> Recorded data

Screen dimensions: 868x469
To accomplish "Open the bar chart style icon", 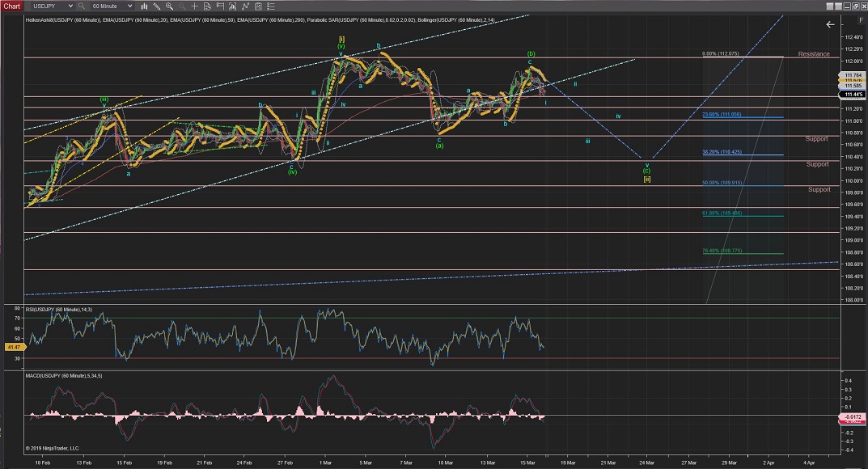I will 144,6.
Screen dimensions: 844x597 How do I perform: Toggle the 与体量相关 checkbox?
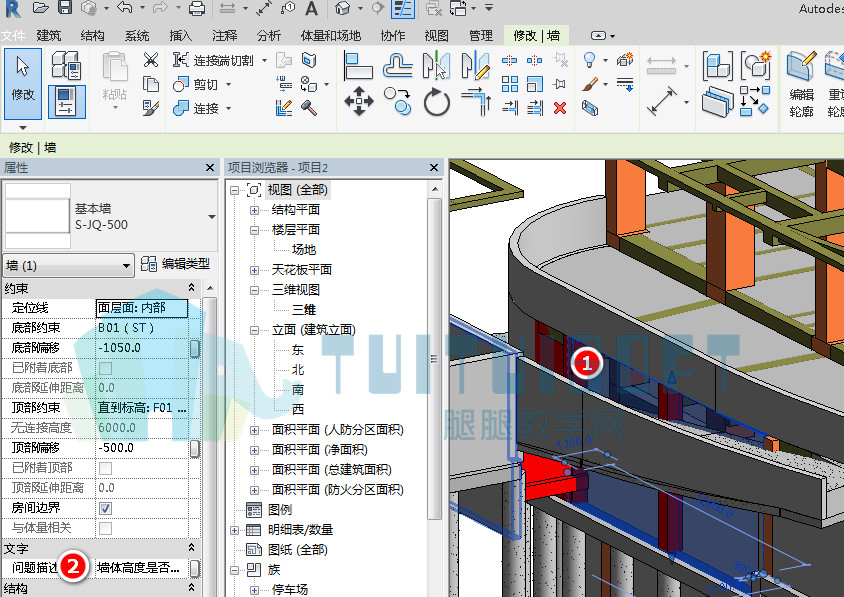click(106, 528)
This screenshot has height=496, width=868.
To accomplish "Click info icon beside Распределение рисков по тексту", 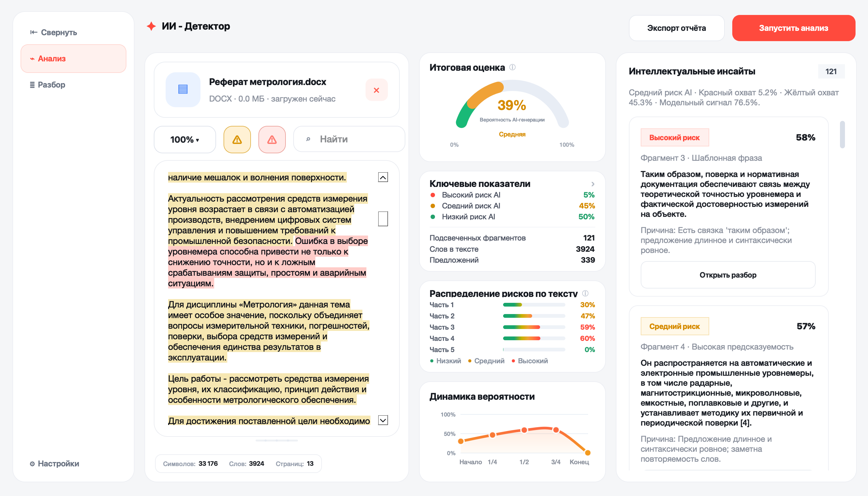I will point(585,293).
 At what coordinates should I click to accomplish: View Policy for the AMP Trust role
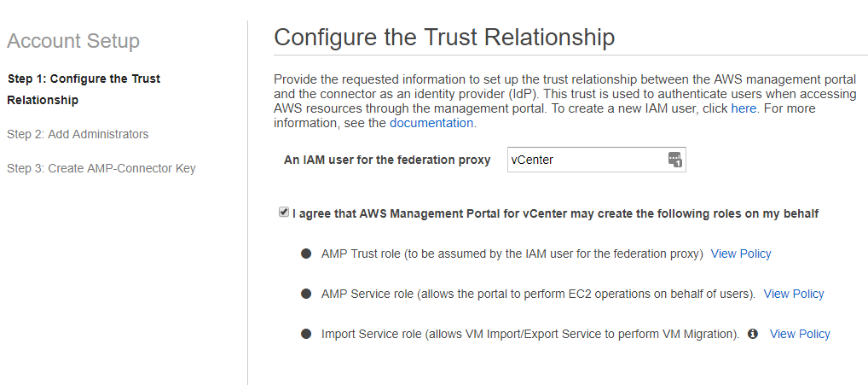pos(741,254)
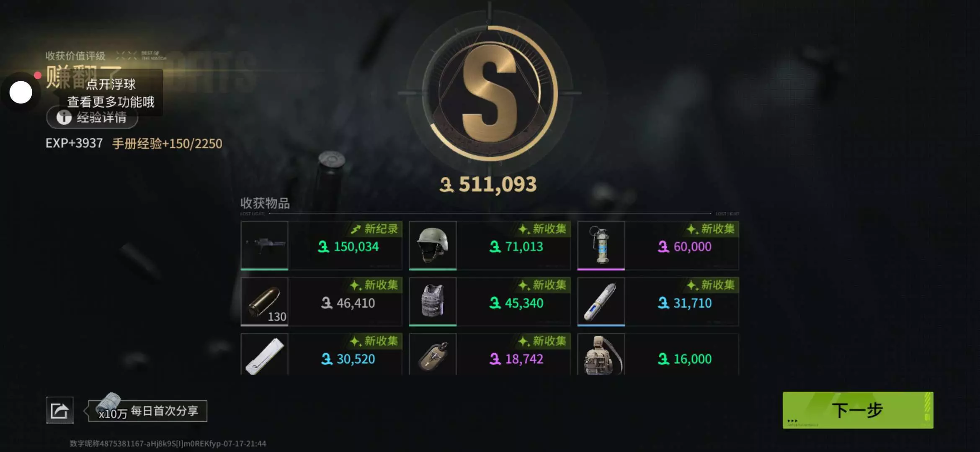Select the stun grenade item icon

coord(601,245)
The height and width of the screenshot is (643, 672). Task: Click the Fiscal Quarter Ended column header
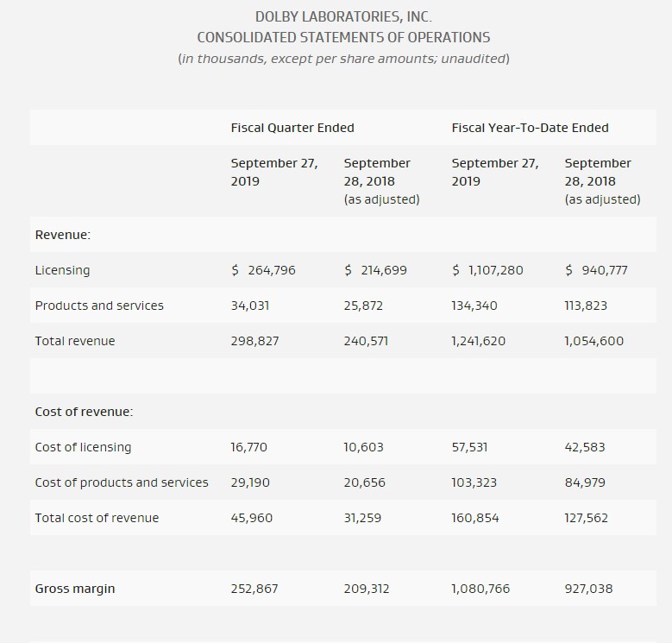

> Activity
Only the lines containing "width" are needed; pull them out of the listing.

> Result of the exercise
This screenshot has height=496, width=868.
The height and width of the screenshot is (643, 672). Task: Click the Fiscal Quarter Ended column header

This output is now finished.